It was always going to be difficult to follow the 15th episode of Sangatsu no Lion’s second season. But for the return of Nikaido, this week’s episode might have run out of steam early on. In fact, it came close with a lengthy and frankly bizarre scene wherein Akari explains how to cook eggs properly. Nonetheless, this episode was still worth watching for the background it provided on Souya.
Until now, the audience had assumed Souya to be hiding his deafness. To be fair, he doesn’t shout it from the rooftops, but plenty of people know about it. Thankfully they respect him enough to keep it quiet.
Also, it seems he enjoyed spending time with Rei. The pair are extremely similar, so perhaps they saw a little of themselves in their opponent. Souya may be a man of few words but his expressions (as ever, beautifully animated by Shaft) say it all.
Nikaido gets out of hospital and heads straight into a game.
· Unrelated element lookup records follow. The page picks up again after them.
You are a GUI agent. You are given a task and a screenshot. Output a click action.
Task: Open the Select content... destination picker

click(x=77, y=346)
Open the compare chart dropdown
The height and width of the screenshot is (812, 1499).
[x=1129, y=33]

Despite the length of his absence, his enthusiasm clearly hasn’t waned a bit. He’s been desperate to have a move named after him and with his surprise upset against an 8th-Dan player, he may well get his wish. Let’s just hope he comes up with a better name than “the Nikaido Vaccine”.
While Nikaido is often used as comic relief, he has an incredibly analytical mind.
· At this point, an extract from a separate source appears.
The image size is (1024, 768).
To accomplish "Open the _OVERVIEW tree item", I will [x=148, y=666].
While Rei was off hanging out with Hina, you can bet he was dreaming up strategies and counters to use against the opponents he’s most worried about. More interestingly, he’s probably seen the Rei/Souya game. We already know which move lost Rei the game, but if anyone can pick up on Souya’s weaknesses, it’s Nikaido.
So what can we expect to see when the show returns on March 3rd? Well, there’s the upcoming tournament. Nikaido has a qualifying game that he’s almost certain to win, and Rei will likely resume his training, invigorated by his brush with the meijin. Hina also mentioned that she’d like to visit her friend at her new school, so the stage is set for a change of scenery.
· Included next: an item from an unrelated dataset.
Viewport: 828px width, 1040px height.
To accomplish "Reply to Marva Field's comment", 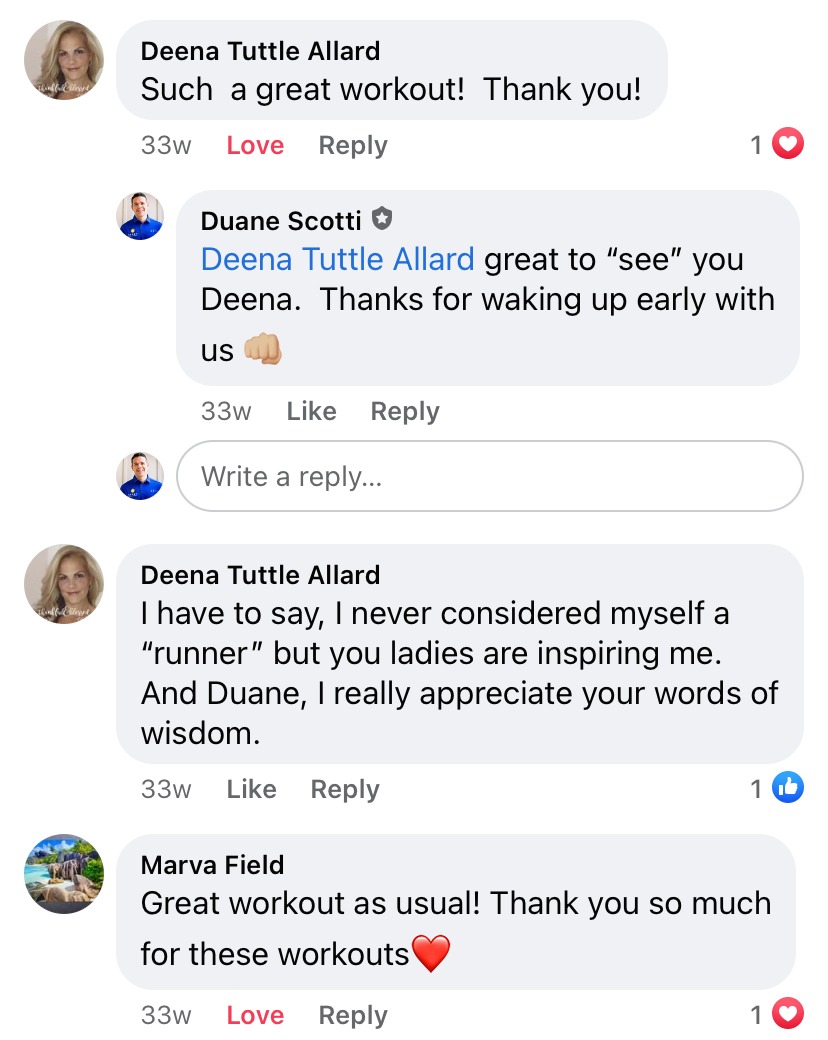I will [352, 1015].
While it’s unlikely that Sangatsu will turn into Silver Spoon for an episode or two, it would be nice to see a more rural setting. This show might be about shogi but more than anything else, it’s built upon its trademark watercolor and pencil art style. The countryside would provide an excellent opportunity for the art team to open up and really show the audience what they’re capable of.